Comment by Lee Davis on June 8, 2011 at 3:19pm
"Never" is a long time, Bill, unless you have some thoughts about the world ending prior to that. What will happen to religion in the long term is as much a matter of speculation for you as it is for us. At any rate, the long-range durability of man-made institutions, and I include Christianity among those, has yet to be proven. Sand is not the firmest of foundations, after all.
Comment by Jon van Rooyen on June 8, 2011 at 3:51pm

I do agree that christianity, along with islam and judaism have had a huge impact on society. I think that the old pagan religions of ancient Greece and Rome also had quite an impact on society and we do still have some remnants of those old religions hanging around today. Take the months July and August. Both were named after Julius and Augustus Caesar. Julius Caesar considered himself a deity to be worshiped along with the other pagan gods of his time. Venus, Mars and Jupiter are, as I'm sure you all know (forgive me for being obvious) named after ancient pagan gods from that time as well. In fact, if I'm not mistaken, the planets and the gods mentioned were considered one and the same back then.

While I recognize that we may not see the end of the major "trinity" of religions today, in our lifetime, I do think that there will possibly be a time in the future where they too come to be viewed as we view the ancient Greek and Roman religions. People will study it as part of a history course rather than "Religious Studies".

I may sound like an idealist, and I'm the first to admit willingly that I probably am, but I guess if nothing else, I'm just expressing a hope that one day, we humans will come to realise that we are one species on a pale speck of dust in comparative scale of the vast cosmos we belong to. And perhaps, just one day, we may all, as one, be inspired to go out a look for the answers to our "I don't know" questions instead of trying to fill those gaps with bedtime stories to make us feel better.

Yes, I'm a sap, but I like it! :D

Comment by Sassan K. on June 8, 2011 at 6:25pm
I totally disagree. Those countries with higher levels of education and more value placed on such, there is a much higher atheist % ratio. All we have to do is look at Europe and for example notice that 25% of the British populace are atheist. If we as mankind survive the perils of nuclear holocaust and war; then religion is surely at its end as a major player. It already has become less and it only takes a couple of generations to die out and the advancement of science for the majority of the western world to be atheist.
Comment by AntiChristianLeague on June 8, 2011 at 8:22pm

I'll admit, as I was reading the post and replies, I felt pretty gloomy.
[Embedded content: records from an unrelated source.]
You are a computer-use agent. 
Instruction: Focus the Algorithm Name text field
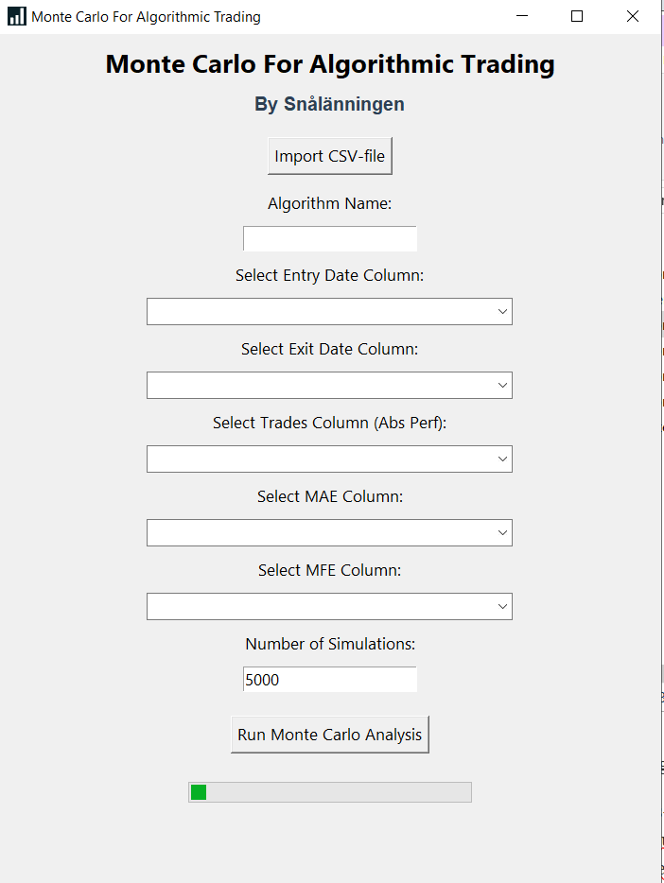tap(330, 239)
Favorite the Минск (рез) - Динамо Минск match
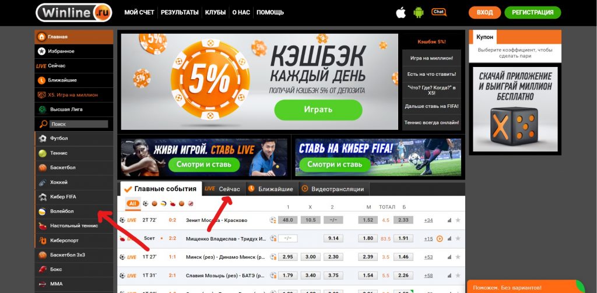 [x=458, y=257]
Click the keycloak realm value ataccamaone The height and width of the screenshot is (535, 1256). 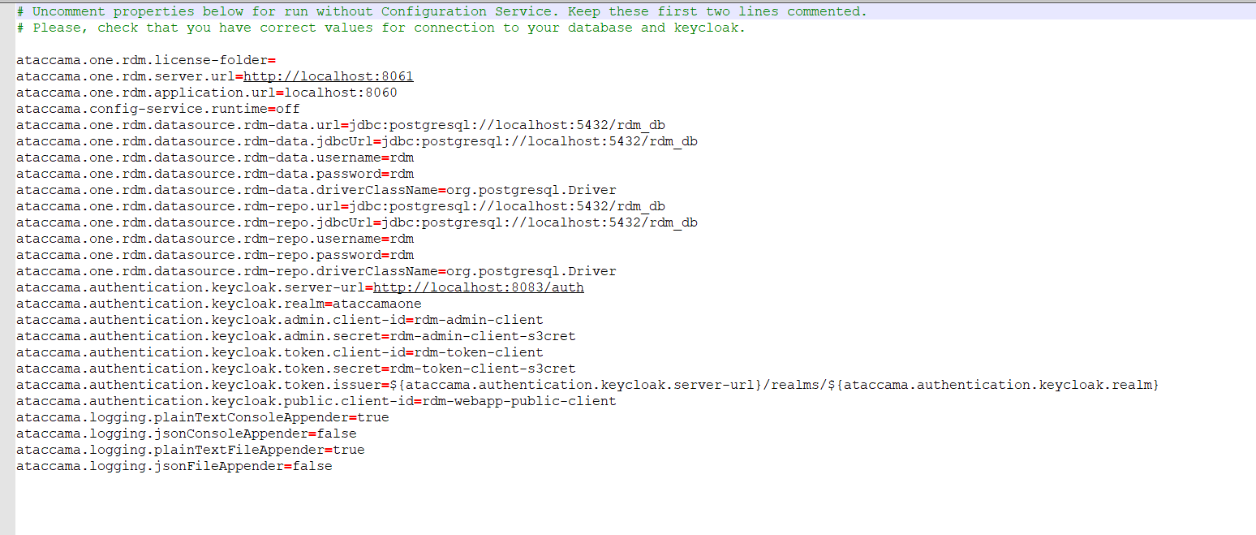pyautogui.click(x=378, y=303)
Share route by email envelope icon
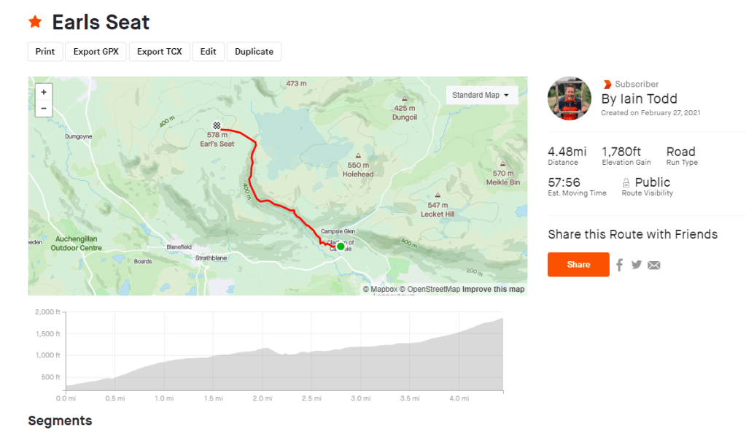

I thought about the vast number of people who have had to spend their entire lives in the wasteland of religious delusion, the royal fuck up of humanity that has led to far more suffering than we can properly describe... *That* is why I continue to hope that one day religious belief will be the minority in this world, or better yet, cease to exist entirely. 

Nobody can predict the future, but we can dream. We can choose to sit idle, while whining about the things we wish we could change, or we can choose to do something about it.

Comment by Sassan K. on June 8, 2011 at 11:19pm
Like I said, look how religious U.K. was and look at it today. I think the U.S. generally tends to be behind the U.K. by 15-20 years intellectually.